In Luke 2 is the story of twelve year old Jesus in the temple.  The story begins, “Now his parents went to Jerusalem EVERY YEAR at the Feast of the Passover.”  That was part of building their house, their family in the Lord.  Psalm 127 is a pilgrim psalm attributed to Solomon, “Unless the Lord builds the house those who build it labor in vain.”  Making a pilgrimage was about family building.

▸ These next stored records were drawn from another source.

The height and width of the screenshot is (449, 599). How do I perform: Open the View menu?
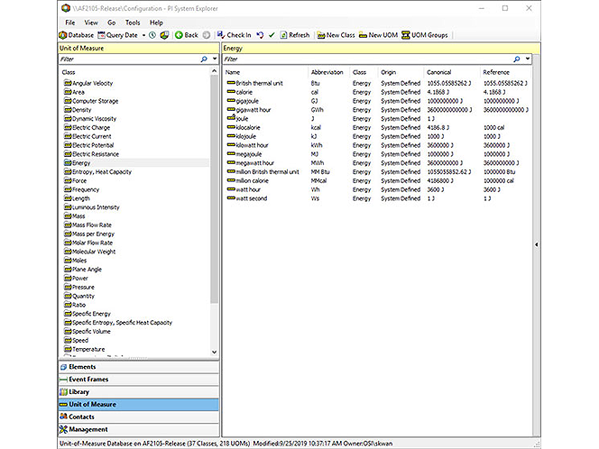pyautogui.click(x=91, y=23)
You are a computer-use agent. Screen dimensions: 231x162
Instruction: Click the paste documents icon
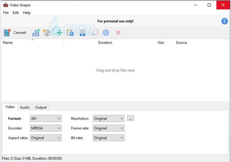70,33

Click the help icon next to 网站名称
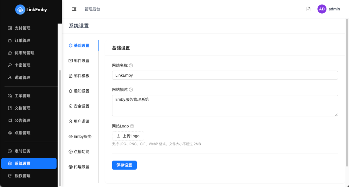131,65
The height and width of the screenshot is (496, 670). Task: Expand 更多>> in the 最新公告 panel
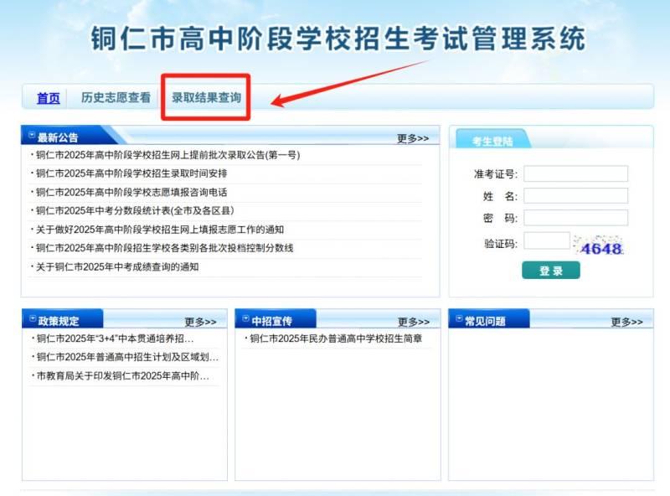412,138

All human efforts must be founded on a firm trust in God’s grace and assistance in daily life.  Of course, these efforts of building a house and the vigilance to keep it in order is a matter of great toil, since we are children of fallen Adam.  We find we may be “eating the bread of anxious toil.” (v. 2) What good are we doing ourselves by rising up early and going to bed late?  No matter how much we anxiously toil, our food is a gift of God to his beloved children.   We acknowledge that when we pray, “Give us this day our daily bread.” Rest in bed is another of God’s gift.

The psalm proceeds with some irony that one of the most important blessings of house building takes place in bed.  It is in the context of rest and the bed that God’s gift of children are conceived.  Children are purely a gift of God.  Children are the only fruit that we can produce.  That’s why Elizabeth told Mary, “Blessed are you among women, and blessed is the fruit of your womb!”  No one else in the history of the world will give birth to God.

Our psalm says that children are like arrows in the hand of a warrior.  They are a support when the man sits and deliberates with his neighbors in the gate of the city over which the Lord keeps constant vigilance.

The psalm points us to the conclusion that whatever we do, do it in the name of the Lord, trusting in his care the blessings.  For we are caught between being children of God and children of Adam.  But if we disregard God, then in the end all we have is the toil and grief of the curse placed on Adam and Eve.